- Born: May 25, 1947 Lucknow, Uttar Pradesh
- Died: October 13, 1987 (aged 40) Sri Lanka
- Education: Indian Military Academy
- Spouse: Smt Lily Bawa
- Children: Colonel Tejinder Bawa
- Military career
- Allegiance: India
- Branch: Indian Army
- Service years: 1967 — 1987
- Rank: Lieutenant Colonel
- Service number: IC-17621P
- Unit: 5 Gorkha Rifles
- Commands: CO 4/5 GR (FF);
- Conflicts: Indo-Pakistani War of 1971; Operation Pawan †;
- Awards: Maha Vir Chakra

= Inderbal Singh Bawa =

Lieutenant Colonel Inderbal Singh Bawa, was an Indian Army officer who was killed in action in Operation Pawan. He posthumously received the Maha Vir Chakra award for gallantry.

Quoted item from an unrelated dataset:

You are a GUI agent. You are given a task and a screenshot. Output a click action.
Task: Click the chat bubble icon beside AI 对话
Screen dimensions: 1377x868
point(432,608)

== Early life and education ==
Bawa was born in Lucknow on 25 May 1947 to Dr. HS Bawa. He completed his education from DAV Higher Secondary School, Shimla. Later he joined Indian Military Academy.

==Military career==
Bawa was commissioned in the 5 Gorkha Regiment on 11 June 1967. As a young officer, he took part in the Indo-Pakistani War of 1971.

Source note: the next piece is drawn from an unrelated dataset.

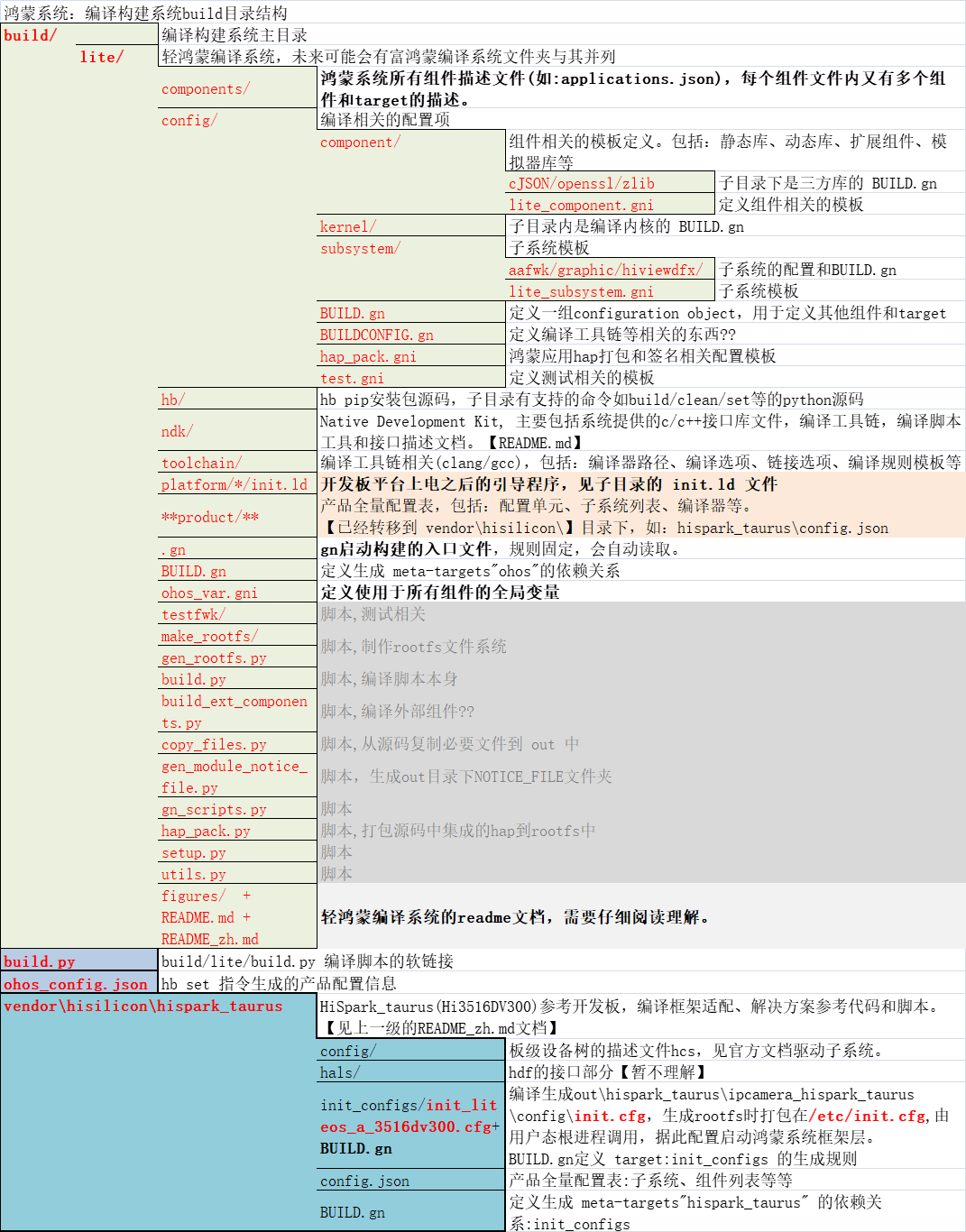
Task: Click the subsystem/ folder entry
Action: coord(358,248)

Bawa was deployed to Sri Lanka to take part in Operation Pawan. Upon getting deployed, he quickly joined the battle and led his unit from the front. His unit had cleared LTTE hideouts at several places of Northern Sri Lanka.

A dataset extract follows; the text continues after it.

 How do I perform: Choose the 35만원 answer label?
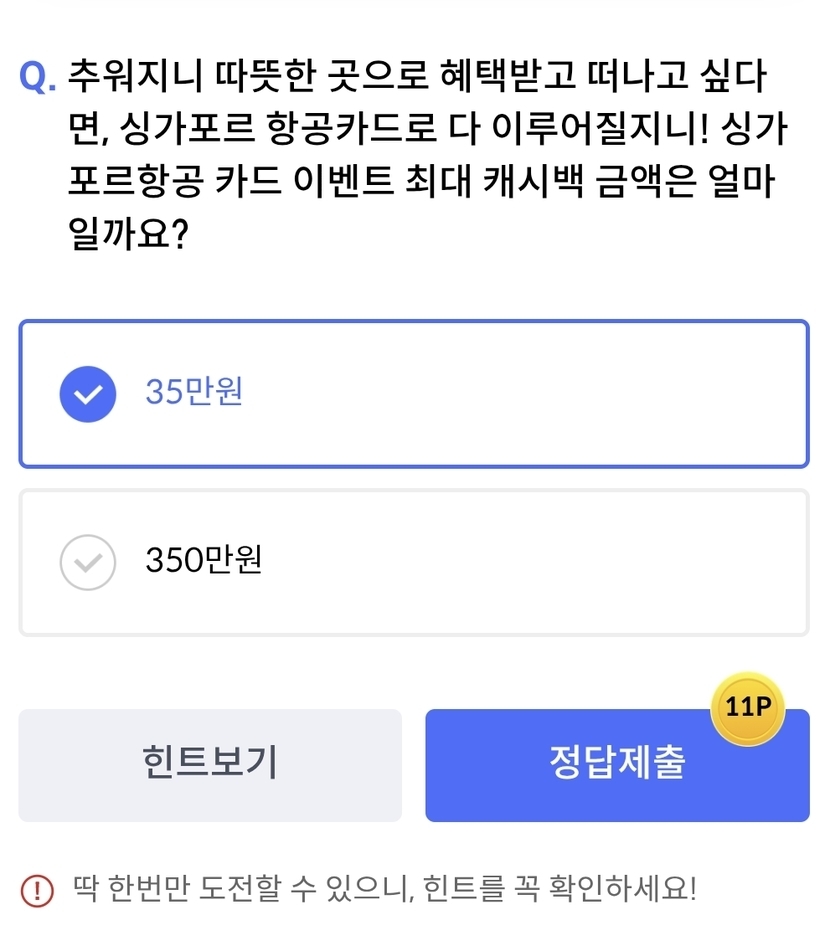(194, 392)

On 13 October 1987, Bawa's unit was assigned the task to safely rescue trapped soldiers of 13 Sikh Light Infantry and 10 Para Commando SF stuck at Kondavil. Bawa led his unit to join the mission. However while completing the mission, a heavy exchange of fire occurred between Indian forces and militants. Subsequently, a bullet hit him and he was killed in action.

==Maha Vir Chakra==
For Bawa's gallantry action, he was awarded with Maha Vir Chakra, India's second highest gallantry award. Bawa's Maha Vir Chakra reads as follows:

CITATION

LIEUTENANT COLONEL INDERBAL SINGH BAWA

4/5 GORKHA RIFLES (IC 17621)
Deployed in Sri Lanka as part of the operation of the Indian Peace Keeping Force, Lieutenant Colonel lnder Bal Singh Bawa landed with his battalion at Palai on 11 October 1987 and went immediately into battle with the task of clearing the Axis Vasavilan-Urgmpurai-Jaffna Fort. The militants desperately contested the advance from strongly fortified positions. The officer contained, bypassed, and reduced each position, inflicting heavy casualties on the militants. He personally led his command and was a sustained inspiration to his men. The battalion was again detailed to extricate 13 Sikh Light Infantry and 10 Para Commando teams from the Kondavil North East area. Lieutenant Colonel Bawa again led his battalion through the heavily fortified territory, linked up with the above force, and successfully extricated them on 13 October 1987. In this effort, a militant suicide squad sprayed him with a hail of bullets and he died fighting gallantly.
Lieutenant Colonel lnder Bal Singh Bawa displayed conspicuous bravery and vital leadership in the face of frenzied militants.